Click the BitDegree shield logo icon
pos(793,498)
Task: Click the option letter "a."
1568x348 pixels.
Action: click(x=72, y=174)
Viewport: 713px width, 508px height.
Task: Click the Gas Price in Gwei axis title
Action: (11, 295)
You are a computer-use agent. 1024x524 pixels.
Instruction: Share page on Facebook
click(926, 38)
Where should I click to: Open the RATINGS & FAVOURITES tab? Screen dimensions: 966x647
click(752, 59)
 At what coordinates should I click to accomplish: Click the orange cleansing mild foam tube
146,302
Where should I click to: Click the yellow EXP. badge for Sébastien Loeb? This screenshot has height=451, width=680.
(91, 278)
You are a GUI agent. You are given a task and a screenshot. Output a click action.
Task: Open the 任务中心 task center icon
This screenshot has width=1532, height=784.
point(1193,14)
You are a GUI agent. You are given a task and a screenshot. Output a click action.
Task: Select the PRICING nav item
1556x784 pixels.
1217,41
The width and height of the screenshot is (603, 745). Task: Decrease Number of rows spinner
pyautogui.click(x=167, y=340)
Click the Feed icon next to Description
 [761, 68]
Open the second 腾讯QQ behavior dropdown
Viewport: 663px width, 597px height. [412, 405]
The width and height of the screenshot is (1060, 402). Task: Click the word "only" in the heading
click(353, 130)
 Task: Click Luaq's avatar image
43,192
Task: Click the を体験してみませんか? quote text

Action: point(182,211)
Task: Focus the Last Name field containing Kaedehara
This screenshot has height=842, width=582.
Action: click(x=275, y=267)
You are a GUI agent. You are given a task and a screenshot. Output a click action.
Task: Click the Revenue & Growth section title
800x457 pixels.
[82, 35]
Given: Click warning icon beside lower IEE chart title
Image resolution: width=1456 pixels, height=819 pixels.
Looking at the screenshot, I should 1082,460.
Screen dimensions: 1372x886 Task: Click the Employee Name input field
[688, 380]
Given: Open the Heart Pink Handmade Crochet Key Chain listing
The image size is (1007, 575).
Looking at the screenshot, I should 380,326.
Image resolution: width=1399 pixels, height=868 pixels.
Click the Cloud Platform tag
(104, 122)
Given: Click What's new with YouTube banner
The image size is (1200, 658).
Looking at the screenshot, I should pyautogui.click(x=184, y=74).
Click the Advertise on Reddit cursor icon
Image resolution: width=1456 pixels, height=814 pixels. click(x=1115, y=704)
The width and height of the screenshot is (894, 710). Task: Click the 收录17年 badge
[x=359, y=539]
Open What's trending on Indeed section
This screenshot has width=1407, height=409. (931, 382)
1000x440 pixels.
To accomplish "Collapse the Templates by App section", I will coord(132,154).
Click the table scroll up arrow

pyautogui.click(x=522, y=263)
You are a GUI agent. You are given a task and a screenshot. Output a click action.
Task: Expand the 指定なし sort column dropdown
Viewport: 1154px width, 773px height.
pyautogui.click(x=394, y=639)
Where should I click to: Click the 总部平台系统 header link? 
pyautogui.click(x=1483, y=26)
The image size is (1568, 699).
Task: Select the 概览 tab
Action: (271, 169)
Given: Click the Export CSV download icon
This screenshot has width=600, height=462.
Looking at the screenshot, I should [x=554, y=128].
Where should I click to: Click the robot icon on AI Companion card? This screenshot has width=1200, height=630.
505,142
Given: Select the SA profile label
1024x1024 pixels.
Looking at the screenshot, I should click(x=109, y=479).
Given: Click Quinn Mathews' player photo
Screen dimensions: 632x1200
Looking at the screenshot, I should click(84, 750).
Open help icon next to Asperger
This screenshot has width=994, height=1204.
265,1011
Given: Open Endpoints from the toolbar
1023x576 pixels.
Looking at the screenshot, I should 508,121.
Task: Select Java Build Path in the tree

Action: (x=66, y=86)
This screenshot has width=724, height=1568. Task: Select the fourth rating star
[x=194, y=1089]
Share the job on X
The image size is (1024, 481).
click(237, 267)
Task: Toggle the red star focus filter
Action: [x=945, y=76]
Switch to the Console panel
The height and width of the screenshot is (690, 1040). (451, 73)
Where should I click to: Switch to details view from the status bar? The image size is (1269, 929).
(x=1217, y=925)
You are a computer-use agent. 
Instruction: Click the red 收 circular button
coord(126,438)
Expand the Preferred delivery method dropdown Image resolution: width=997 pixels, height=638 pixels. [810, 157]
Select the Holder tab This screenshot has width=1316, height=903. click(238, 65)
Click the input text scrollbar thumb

.....

• THE TASK
From the records above, retype only the lines starting at the line that contains "Given: Click warning" and ending at the line that contains "Image resolution: width=1399", both included.

• SOLUTION TO THIS TASK
Given: Click warning icon beside lower IEE chart title
Image resolution: width=1456 pixels, height=819 pixels.
Looking at the screenshot, I should 1082,460.
Screen dimensions: 1372x886 Task: Click the Employee Name input field
[688, 380]
Given: Open the Heart Pink Handmade Crochet Key Chain listing
The image size is (1007, 575).
Looking at the screenshot, I should 380,326.
Image resolution: width=1399 pixels, height=868 pixels.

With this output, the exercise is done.